* [要做的事] 把下面这些行一字不差地照抄一遍。

* [待处理的行]
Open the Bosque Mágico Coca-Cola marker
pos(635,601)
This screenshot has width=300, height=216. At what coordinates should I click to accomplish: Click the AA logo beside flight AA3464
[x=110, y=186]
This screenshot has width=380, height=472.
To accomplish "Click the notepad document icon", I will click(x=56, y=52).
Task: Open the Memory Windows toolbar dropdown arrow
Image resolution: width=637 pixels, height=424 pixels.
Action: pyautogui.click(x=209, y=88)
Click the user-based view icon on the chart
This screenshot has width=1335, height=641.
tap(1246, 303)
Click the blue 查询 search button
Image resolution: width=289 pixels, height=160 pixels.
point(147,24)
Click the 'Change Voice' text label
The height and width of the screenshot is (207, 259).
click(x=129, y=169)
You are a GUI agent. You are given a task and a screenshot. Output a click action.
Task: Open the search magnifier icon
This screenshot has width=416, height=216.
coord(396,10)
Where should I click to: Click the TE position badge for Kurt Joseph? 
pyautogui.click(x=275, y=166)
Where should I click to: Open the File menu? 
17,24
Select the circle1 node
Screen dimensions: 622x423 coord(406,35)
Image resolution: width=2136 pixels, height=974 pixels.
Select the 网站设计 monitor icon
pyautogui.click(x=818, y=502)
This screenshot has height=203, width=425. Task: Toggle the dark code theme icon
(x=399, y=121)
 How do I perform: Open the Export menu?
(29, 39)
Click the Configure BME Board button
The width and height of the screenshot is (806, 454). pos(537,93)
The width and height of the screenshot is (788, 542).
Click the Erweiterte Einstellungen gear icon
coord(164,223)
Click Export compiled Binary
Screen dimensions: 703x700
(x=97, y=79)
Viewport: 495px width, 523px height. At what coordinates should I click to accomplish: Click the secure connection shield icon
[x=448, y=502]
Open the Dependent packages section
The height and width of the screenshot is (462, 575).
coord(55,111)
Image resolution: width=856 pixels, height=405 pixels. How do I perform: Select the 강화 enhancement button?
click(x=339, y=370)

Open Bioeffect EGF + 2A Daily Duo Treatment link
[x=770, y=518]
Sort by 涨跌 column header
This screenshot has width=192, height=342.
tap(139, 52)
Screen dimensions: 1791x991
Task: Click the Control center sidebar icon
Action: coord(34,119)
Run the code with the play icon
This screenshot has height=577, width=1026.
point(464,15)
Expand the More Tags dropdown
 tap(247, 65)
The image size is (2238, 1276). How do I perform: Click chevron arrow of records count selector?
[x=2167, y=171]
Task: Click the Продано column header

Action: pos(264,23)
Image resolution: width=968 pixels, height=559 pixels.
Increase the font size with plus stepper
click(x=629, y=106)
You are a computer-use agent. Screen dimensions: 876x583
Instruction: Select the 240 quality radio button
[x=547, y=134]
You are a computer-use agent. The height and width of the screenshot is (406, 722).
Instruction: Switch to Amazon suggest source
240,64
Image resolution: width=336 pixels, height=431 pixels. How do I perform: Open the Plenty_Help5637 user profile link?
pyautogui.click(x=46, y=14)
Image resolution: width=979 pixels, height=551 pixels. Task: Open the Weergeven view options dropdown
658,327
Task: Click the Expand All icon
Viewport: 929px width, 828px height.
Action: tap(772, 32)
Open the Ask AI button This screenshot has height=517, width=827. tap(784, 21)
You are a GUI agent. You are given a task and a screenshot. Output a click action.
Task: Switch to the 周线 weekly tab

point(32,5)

* [结果]
Open the Bosque Mágico Coca-Cola marker
pos(635,601)
This screenshot has width=300, height=216. At what coordinates should I click to accomplish: Click the AA logo beside flight AA3464
[x=110, y=186]
This screenshot has width=380, height=472.
To accomplish "Click the notepad document icon", I will click(x=56, y=52).
Task: Open the Memory Windows toolbar dropdown arrow
Image resolution: width=637 pixels, height=424 pixels.
Action: pyautogui.click(x=209, y=88)
Click the user-based view icon on the chart
This screenshot has width=1335, height=641.
tap(1246, 303)
Click the blue 查询 search button
Image resolution: width=289 pixels, height=160 pixels.
point(147,24)
Click the 'Change Voice' text label
The height and width of the screenshot is (207, 259).
click(x=129, y=169)
You are a GUI agent. You are given a task and a screenshot. Output a click action.
Task: Open the search magnifier icon
This screenshot has width=416, height=216.
coord(396,10)
Where should I click to: Click the TE position badge for Kurt Joseph? 
pyautogui.click(x=275, y=166)
Where should I click to: Open the File menu? 
17,24
Select the circle1 node
Screen dimensions: 622x423 coord(406,35)
Image resolution: width=2136 pixels, height=974 pixels.
Select the 网站设计 monitor icon
pyautogui.click(x=818, y=502)
This screenshot has height=203, width=425. Task: Toggle the dark code theme icon
(x=399, y=121)
 How do I perform: Open the Export menu?
(29, 39)
Click the Configure BME Board button
The width and height of the screenshot is (806, 454). pos(537,93)
The width and height of the screenshot is (788, 542).
Click the Erweiterte Einstellungen gear icon
coord(164,223)
Click Export compiled Binary
Screen dimensions: 703x700
(x=97, y=79)
Viewport: 495px width, 523px height. At what coordinates should I click to accomplish: Click the secure connection shield icon
[x=448, y=502]
Open the Dependent packages section
The height and width of the screenshot is (462, 575).
coord(55,111)
Image resolution: width=856 pixels, height=405 pixels. How do I perform: Select the 강화 enhancement button?
click(x=339, y=370)

Open Bioeffect EGF + 2A Daily Duo Treatment link
[x=770, y=518]
Sort by 涨跌 column header
This screenshot has width=192, height=342.
tap(139, 52)
Screen dimensions: 1791x991
Task: Click the Control center sidebar icon
Action: coord(34,119)
Run the code with the play icon
This screenshot has height=577, width=1026.
point(464,15)
Expand the More Tags dropdown
 tap(247, 65)
The image size is (2238, 1276). How do I perform: Click chevron arrow of records count selector?
[x=2167, y=171]
Task: Click the Продано column header

Action: pos(264,23)
Image resolution: width=968 pixels, height=559 pixels.
Increase the font size with plus stepper
click(x=629, y=106)
You are a computer-use agent. Screen dimensions: 876x583
Instruction: Select the 240 quality radio button
[x=547, y=134]
You are a computer-use agent. The height and width of the screenshot is (406, 722).
Instruction: Switch to Amazon suggest source
240,64
Image resolution: width=336 pixels, height=431 pixels. How do I perform: Open the Plenty_Help5637 user profile link?
pyautogui.click(x=46, y=14)
Image resolution: width=979 pixels, height=551 pixels. Task: Open the Weergeven view options dropdown
658,327
Task: Click the Expand All icon
Viewport: 929px width, 828px height.
Action: tap(772, 32)
Open the Ask AI button This screenshot has height=517, width=827. tap(784, 21)
You are a GUI agent. You are given a task and a screenshot. Output a click action.
Task: Switch to the 周线 weekly tab

point(32,5)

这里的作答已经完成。